# **Transformer-based Encoding and Bayesian Model Evaluation**


This script implements a two‑stage pipeline:


## **1. Feature Encoding with a Transformer**

### **Step 1: Initialize Seed**
`setSeed(1)` is called to fix the random number generators (RNG) across different libraries for reproducibility (NumPy, Python `random`, TensorFlow, and PyTorch).


### **Step 2: Load Data**
- The data is loaded from `CrystalFeatureMatrix.csv` using `pandas.read_csv()`, with all columns read as strings (`dtype=str`).
- The number of feature columns (`dimModel`) is calculated by selecting the first column through `FA15`.


### **Step 3: Run Transformer Encoding**
- An instance of `TransformerBasedVariantEncoderRunner` is created with the following parameters:


In [1]:
from TransformerBasedVariantEncoder import TransformerBasedVariantEncoderRunner, setSeed
import pandas as pd

if __name__ == "__main__":
    # Example execution
    setSeed(1)
    dataPath = 'CrystalFeatureMatrix.csv'
    modelDir = 'checkpoints/transformer_models'
    outputDir = 'outputs/encoded_features'

    df = pd.read_csv(dataPath, dtype=str)
    dimModel = df.loc[:, df.columns[0]:'FA15'].shape[1]
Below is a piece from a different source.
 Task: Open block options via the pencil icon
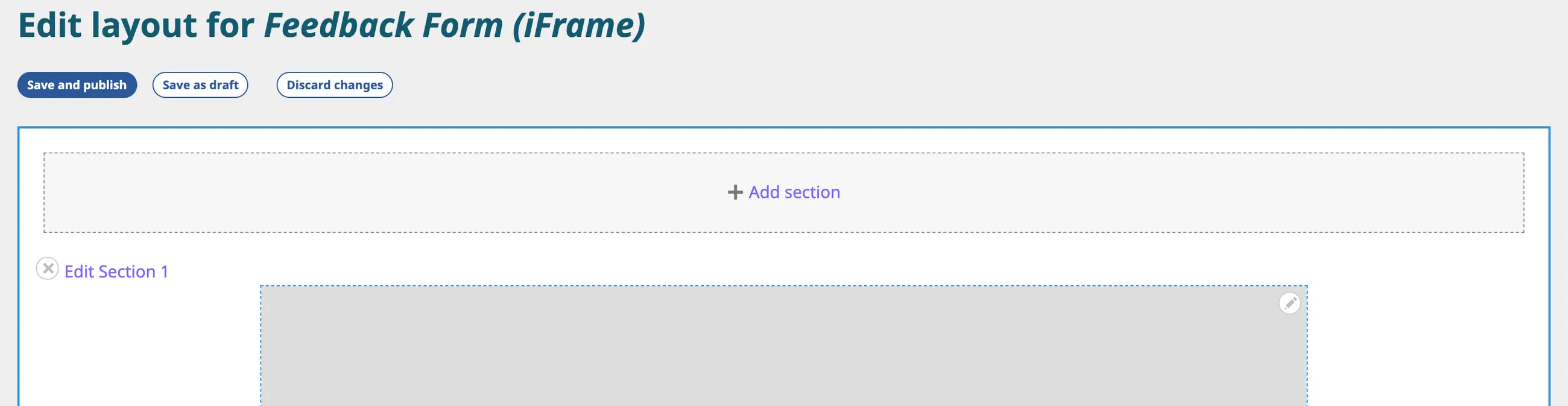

    runner = TransformerBasedVariantEncoderRunner(
        dataPath=dataPath,
        modelDir=modelDir,
        outputDir=outputDir,
        dimModel=dimModel,
        numHeads=5
    )
    runner.run(maxLayers=8)

Starting the encoding process with 8 layers...
Processing Layers: [■■■■■□□□□□□□□□□□□□□□□□□□□□□□□□□□□□□□□□□□] 12.50%
----------------------------------------------------------------------------------------------------
Processing layer 1/8...
[1/4] Model for layer 1 saved at: checkpoints/transformer_models/encoderLayer1.pth
[2/4] Encoding the input tensor using the transformer model...
[3/4] Processing the encoded output...
[4/4] Layer 1 encoding completed. Output saved to: outputs/encoded_features/encodedOutputLayer1.csv


Processing Layers: [■■■■■■■■■■□□□□□□□□□□□□□□□□□□□□□□□□□□□□□□] 25.00%
----------------------------------------------------------------------------------------------------
Processing layer 2/8...
[1/4] Model for layer 2 saved at: checkpoints/transformer_models/encoderLayer2.pth
[2/4] Encoding the input tensor using the transformer model...
[3/4] Processing the encoded output...
[4/4] Layer 2 encoding completed. Output saved to: outputs/encoded_features/encodedOutputLaye

## **2. Bayesian Cross-Validation with Machine Learning Models**

### **Step 1: Ignore UserWarnings**
- The script globally suppresses `UserWarning` using the following code:

In [2]:
import warnings
import re

warnings.simplefilter("ignore", UserWarning)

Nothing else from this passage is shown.